*TEXT EXCERPT*.

When one leg walks, the other listens - Study offers new insight into mechanics of movement

1/25/2004 12:00:00 AM

WASHINGTON - When one leg does the walking, it evidently does some talking to the other leg as well, U.S. researchers said on Friday.

They said patients whose spinal cords were severed were nonetheless able to move their legs with the help of therapists.

And when one leg moved, it stimulated the other to move -- all without input from the brain, the research team at the University of Michigan and the University of California at Los Angeles said.

Writing in the journal Spinal Cord, they said they had added to a growing body of research that shows patients with a severe spinal cord injury can generate the muscle activity necessary to walk, independent of brain signals.

Dan Ferris, an assistant professor of kinesiology at the University of Michigan, did the work with colleague Susan Harkema while both were postgraduate students at University of California at Los Angeles.

Ferris stressed that the five patients in his study were not really walking, but were moving on a treadmill with the help of a therapist.

“But what we can get is the beginning of muscle activity,” he said in a telephone interview.

''Like a mini-brain''

What is going on is somewhat akin to a chicken running around after its head has been cut off. While most muscles move only when told to do so by the brain, many reflexes can be coordinated by the spinal cord.

“Inside the spinal cord there are a bunch of neurons put together like a mini-brain,” Ferris said. These can act in a similar way to the brain to coordinate movement.

*DATA PROVIDED*.
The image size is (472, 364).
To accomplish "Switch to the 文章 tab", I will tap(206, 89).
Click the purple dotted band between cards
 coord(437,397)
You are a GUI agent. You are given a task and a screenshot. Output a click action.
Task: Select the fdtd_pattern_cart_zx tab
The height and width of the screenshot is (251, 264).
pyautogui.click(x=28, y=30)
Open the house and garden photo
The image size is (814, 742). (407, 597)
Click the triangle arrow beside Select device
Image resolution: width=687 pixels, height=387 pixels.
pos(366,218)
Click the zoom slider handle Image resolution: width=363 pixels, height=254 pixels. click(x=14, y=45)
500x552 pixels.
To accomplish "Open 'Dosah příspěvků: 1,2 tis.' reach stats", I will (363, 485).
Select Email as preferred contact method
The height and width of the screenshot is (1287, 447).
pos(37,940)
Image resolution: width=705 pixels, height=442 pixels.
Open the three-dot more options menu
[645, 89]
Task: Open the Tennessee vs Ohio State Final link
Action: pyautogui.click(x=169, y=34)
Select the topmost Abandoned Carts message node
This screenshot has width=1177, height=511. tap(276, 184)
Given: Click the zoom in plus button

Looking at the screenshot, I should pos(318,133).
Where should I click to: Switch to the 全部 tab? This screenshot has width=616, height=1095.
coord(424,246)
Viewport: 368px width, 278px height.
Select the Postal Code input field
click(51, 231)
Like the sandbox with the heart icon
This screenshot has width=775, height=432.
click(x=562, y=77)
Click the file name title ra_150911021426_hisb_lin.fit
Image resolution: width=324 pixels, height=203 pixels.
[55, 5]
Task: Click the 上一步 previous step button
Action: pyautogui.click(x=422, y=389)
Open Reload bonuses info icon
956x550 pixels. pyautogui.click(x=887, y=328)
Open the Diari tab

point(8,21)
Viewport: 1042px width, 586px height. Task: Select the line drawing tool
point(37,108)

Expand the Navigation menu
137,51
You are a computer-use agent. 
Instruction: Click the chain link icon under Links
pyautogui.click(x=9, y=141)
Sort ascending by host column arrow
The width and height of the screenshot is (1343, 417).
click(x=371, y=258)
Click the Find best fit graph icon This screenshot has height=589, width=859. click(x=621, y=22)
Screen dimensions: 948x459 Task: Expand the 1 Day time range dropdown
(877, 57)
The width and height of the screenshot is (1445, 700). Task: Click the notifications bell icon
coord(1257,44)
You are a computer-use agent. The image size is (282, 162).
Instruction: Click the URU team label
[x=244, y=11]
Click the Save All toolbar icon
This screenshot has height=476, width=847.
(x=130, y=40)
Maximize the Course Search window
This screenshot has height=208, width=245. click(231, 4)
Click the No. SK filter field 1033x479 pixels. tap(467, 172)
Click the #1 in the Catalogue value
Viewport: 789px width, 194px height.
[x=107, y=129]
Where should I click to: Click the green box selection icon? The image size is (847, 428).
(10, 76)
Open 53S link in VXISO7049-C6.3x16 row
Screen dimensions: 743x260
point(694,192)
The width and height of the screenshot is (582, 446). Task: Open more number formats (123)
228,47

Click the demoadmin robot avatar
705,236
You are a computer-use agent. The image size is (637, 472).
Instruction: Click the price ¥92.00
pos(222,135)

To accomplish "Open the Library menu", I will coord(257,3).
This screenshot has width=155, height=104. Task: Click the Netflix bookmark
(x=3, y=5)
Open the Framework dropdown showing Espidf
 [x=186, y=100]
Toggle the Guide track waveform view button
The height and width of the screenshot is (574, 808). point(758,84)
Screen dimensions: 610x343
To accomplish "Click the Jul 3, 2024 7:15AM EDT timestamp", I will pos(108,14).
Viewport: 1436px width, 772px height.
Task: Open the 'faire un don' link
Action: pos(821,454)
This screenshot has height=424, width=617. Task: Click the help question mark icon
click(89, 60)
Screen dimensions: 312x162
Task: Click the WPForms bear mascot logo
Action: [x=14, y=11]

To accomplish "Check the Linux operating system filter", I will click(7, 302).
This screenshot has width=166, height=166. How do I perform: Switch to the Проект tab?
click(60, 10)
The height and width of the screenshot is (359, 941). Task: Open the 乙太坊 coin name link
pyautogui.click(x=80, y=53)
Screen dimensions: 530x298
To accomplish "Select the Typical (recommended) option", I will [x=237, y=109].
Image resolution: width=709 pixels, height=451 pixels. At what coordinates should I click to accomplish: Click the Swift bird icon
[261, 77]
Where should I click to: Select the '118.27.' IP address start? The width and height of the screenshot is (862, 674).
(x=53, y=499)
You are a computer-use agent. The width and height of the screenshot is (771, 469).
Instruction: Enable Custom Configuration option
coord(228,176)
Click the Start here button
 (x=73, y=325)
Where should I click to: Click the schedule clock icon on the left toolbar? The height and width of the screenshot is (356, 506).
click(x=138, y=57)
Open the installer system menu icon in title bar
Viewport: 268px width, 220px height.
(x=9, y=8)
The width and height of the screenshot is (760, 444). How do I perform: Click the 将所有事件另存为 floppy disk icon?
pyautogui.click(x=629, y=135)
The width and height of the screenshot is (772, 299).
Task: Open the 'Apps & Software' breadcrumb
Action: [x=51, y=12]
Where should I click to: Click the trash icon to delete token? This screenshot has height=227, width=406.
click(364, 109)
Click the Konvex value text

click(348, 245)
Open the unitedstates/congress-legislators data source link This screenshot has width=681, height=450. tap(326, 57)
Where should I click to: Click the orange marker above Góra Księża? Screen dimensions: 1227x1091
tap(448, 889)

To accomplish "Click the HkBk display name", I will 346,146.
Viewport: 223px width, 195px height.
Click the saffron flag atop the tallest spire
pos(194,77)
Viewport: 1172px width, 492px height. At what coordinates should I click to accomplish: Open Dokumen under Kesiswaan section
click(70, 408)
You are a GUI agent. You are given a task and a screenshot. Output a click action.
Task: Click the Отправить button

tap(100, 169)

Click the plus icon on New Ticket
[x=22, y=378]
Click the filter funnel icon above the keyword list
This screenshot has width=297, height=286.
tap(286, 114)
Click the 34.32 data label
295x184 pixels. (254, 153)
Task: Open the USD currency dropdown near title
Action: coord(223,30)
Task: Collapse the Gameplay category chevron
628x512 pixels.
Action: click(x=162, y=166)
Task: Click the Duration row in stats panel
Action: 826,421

*REQUIRED ACTION A*. According to the article on leg movement, how many patients took part in Ferris's study?
*REQUIRED ACTION B*. Please return the part of the article on leg movement that begins at the words "Dan Ferris, an" and stops after "to coordinate movement.", copied exactly.
The records have no connection to the article on leg movement.

*TASK RESULT A*. Five patients.

*TASK RESULT B*.
Dan Ferris, an assistant professor of kinesiology at the University of Michigan, did the work with colleague Susan Harkema while both were postgraduate students at University of California at Los Angeles.

Ferris stressed that the five patients in his study were not really walking, but were moving on a treadmill with the help of a therapist.

“But what we can get is the beginning of muscle activity,” he said in a telephone interview.

''Like a mini-brain''

What is going on is somewhat akin to a chicken running around after its head has been cut off. While most muscles move only when told to do so by the brain, many reflexes can be coordinated by the spinal cord.

“Inside the spinal cord there are a bunch of neurons put together like a mini-brain,” Ferris said. These can act in a similar way to the brain to coordinate movement.